Try it: In the copy, include exactly the lines from the one with "Where should I click to: Collapse" through the end of the data and no others, both ends kept, with every picture left out.

Source material section start

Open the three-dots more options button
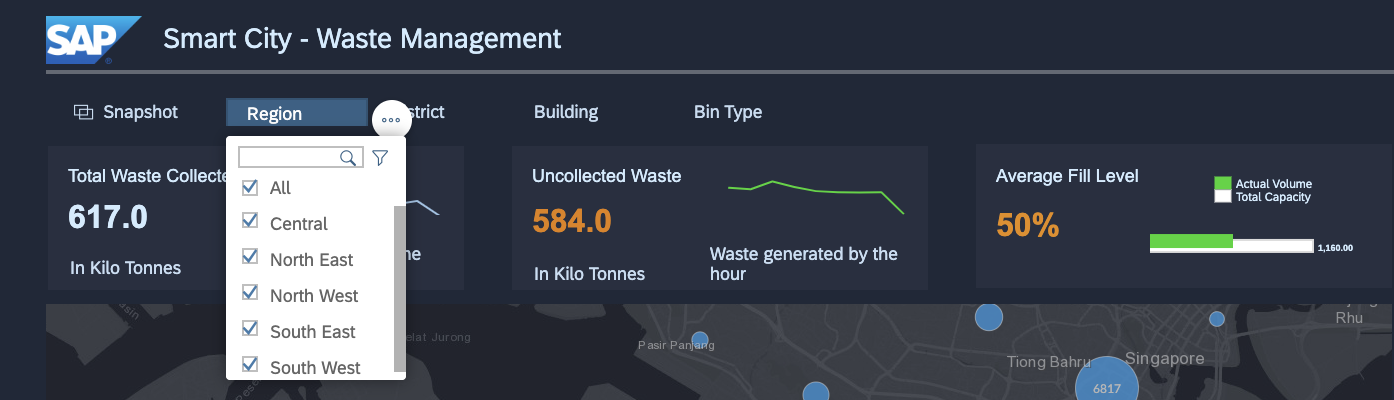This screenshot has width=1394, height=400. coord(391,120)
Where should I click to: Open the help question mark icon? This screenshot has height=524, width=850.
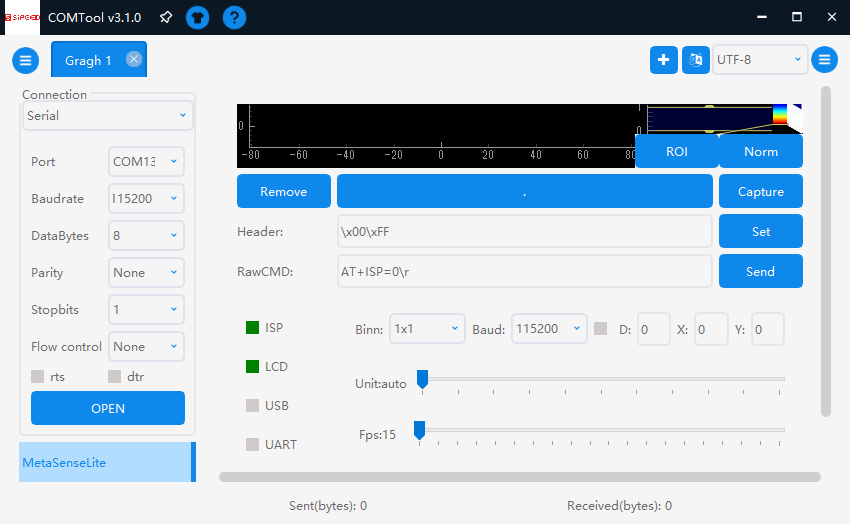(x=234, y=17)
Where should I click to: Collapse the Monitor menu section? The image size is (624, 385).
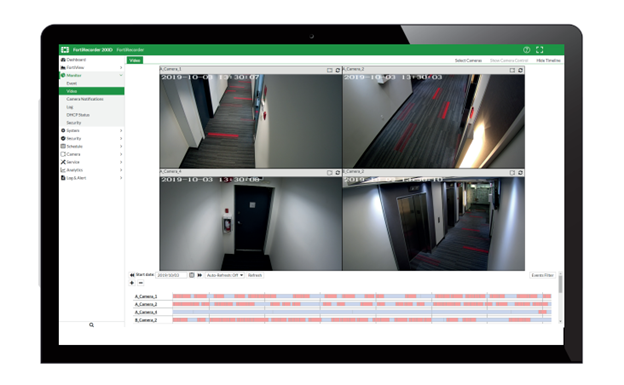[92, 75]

Source material section end

Solution:
Where should I click to: Collapse the Monitor menu section? The image size is (624, 385).
[92, 75]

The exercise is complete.